→ **What is expected**: The records below hold a stretch from the line with "The image size is (2244, 532)." through the line with "You are a computer-use"; return exactly those lines, ends included, and nothing more.

(Dataset records)
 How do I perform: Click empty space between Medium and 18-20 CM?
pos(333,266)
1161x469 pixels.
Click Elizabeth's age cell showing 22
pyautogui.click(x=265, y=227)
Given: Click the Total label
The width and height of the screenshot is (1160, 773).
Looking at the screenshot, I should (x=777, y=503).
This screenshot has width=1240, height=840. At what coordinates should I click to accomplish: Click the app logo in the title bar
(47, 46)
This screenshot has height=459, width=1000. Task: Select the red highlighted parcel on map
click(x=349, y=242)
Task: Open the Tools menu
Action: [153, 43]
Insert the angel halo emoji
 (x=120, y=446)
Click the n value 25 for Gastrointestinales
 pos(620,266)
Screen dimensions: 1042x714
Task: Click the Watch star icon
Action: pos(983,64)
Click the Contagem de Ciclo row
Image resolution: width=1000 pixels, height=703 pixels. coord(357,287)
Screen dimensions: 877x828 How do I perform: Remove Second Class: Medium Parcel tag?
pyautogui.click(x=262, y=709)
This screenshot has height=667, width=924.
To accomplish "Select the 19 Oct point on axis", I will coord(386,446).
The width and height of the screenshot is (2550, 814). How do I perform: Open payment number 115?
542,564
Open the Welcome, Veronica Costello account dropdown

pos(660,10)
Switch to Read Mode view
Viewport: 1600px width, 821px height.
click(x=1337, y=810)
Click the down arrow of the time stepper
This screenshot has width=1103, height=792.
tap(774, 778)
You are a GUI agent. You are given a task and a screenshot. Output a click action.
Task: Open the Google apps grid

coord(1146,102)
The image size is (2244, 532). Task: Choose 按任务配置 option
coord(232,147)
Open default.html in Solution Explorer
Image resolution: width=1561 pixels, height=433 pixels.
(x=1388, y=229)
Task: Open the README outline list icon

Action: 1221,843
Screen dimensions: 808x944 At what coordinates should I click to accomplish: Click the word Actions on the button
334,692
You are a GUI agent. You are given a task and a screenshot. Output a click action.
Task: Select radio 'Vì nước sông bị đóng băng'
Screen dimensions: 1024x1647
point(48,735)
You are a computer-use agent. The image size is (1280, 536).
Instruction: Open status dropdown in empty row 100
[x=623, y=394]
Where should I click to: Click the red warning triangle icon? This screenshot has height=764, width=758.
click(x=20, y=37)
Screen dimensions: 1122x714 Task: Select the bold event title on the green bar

→ **Exercise response**:
The image size is (2244, 532). Task: Choose 按任务配置 option
coord(232,147)
Open default.html in Solution Explorer
Image resolution: width=1561 pixels, height=433 pixels.
(x=1388, y=229)
Task: Open the README outline list icon

Action: 1221,843
Screen dimensions: 808x944 At what coordinates should I click to accomplish: Click the word Actions on the button
334,692
You are a GUI agent. You are given a task and a screenshot. Output a click action.
Task: Select radio 'Vì nước sông bị đóng băng'
Screen dimensions: 1024x1647
point(48,735)
You are a computer-use agent. The image size is (1280, 536).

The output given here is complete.